MJ: Barry wanted to track target accounts associated with . But I just wanted a quick way to mark my targets, so [name redacted] added a checkbox for me to use.

Admin: That seems reasonable. Can I ask, though, why this account marked as a target hasn’t had activity for two years?

MJ: Well, I want to target them again in the future, so I didn’t want to uncheck it.

(Admin remains perfectly calm. Data maintenance is like whatever, right?)

I gathered two sales reps and the inside sales rep manager, and we sat down to review our options. There were 7. 7 options. Because there were 7 different ways of managing what we called the “pre-pipeline” in our org.

7. Seven. Like the movie. Seven.

Each outside sales rep worked differently with inside sales; they all tracked their target accounts separately. There was no way for us to report on activity or work done outside of the opportunity pipeline. *nervous laughter*

After weeks of reviewing the ideal sales cycle, we produced a series of three fields (or field enhancements) that filtered Accounts:

  1. Account Status
  2. Group Ownership
  3. Acct. Dev. Assigned (Inside Sales)

Account Status

The original field had four options, none of which matched our process. We decided to use this field in a way similar to an Opportunity stage; each status represents a step in the sales cycle.

  • Best Fit: the account meets our minimum “requirements” – the company is a good size, has enough revenue, is in a good industry, etc. Inside Sales can use this status to mine for potential new targets.
  • Active: the account is being actively pursued. If inside or outside sales is calling people there, it should be marked active.
  • Opportunity: the account currently has an open, new business opportunity
  • Implementing: the account has been won, is a new client, and is currently working with our implementation team
  • Client: the account is a current customer
  • Qualified Out: the account does not meet basic requirements/is not a good fit
  • New: the account is less than 60 days old and has not yet been researched to qualify or not

Where possible, these statuses are automated; when a new opportunity is created for a non-client account, the status is updated to “Opportunity.” When that opportunity is won, it is changed to “Implementing.”

Group Ownership

The second piece of the target puzzle for us was who was working on what.
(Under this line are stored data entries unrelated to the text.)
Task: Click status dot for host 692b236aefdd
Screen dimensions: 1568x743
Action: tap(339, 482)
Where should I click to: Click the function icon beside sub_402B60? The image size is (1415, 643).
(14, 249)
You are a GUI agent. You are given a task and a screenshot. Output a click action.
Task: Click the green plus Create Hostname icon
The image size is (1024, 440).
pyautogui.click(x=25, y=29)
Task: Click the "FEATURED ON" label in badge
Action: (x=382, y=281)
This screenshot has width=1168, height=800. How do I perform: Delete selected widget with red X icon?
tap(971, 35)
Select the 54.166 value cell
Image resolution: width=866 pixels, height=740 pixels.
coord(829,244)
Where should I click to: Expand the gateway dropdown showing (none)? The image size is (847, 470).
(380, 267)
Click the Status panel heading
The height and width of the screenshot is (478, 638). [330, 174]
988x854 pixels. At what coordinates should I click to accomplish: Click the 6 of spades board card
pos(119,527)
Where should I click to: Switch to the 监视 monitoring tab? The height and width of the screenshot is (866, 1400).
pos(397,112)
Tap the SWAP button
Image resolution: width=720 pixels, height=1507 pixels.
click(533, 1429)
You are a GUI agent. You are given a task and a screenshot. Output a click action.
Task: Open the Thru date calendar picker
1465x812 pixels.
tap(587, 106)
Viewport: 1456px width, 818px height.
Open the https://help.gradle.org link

It would look foolish for inside and outside sales reps to be unwittingly calling on the same person. And who should the admin speak to for current information?

The group ownership field was barely used, and its options were out-dated. We simplified the choices and made them relevant.

  • Sales: best fit and opportunity accounts belong to (outside) sales
  • Account Development: the account is active and currently being pursued by inside sales
  • Implementation: this is a client account, but they are still implementing
  • Client Services: this is a client account that has completed implementation
  • Marketing: this account needs to be nurtured by Marketing to re-engage

This field, too, is automated where possible. Manual changes are primarily handled by inside sales; based on their activities, they will change accounts to Active/Account Development, as we call it.

Acct. Dev. Assigned

We are a small company, and our inside sales team at the time was only 2 people (now it’s a whopping 3!), so an outside sales rep could have accounts being managed by either of them. They needed a way to report on which account development rep was working on specific accounts, which is where this picklist came in.

First off, why we opted out of a lookup field: based on history, the field would likely remain unused as a lookup. It was also easier for reporting – an outside sales rep could choose from the picklist values instead of potentially misspelling a name and having a meltdown about “Salesforce not working.” Finally, when a rep left, we could clear the value of that field, removing them from the reports.

This field was also kept read-only for the outside sales reps. Rather than allow them to pick and choose who they wanted assigned to it, it’s up to the inside sales team.

Workflow and Reporting

With the new process in place, we report on Accounts similarly to Opportunities. Sales reps can see how many Best Fit accounts they have, how many Active accounts, and who is working on them.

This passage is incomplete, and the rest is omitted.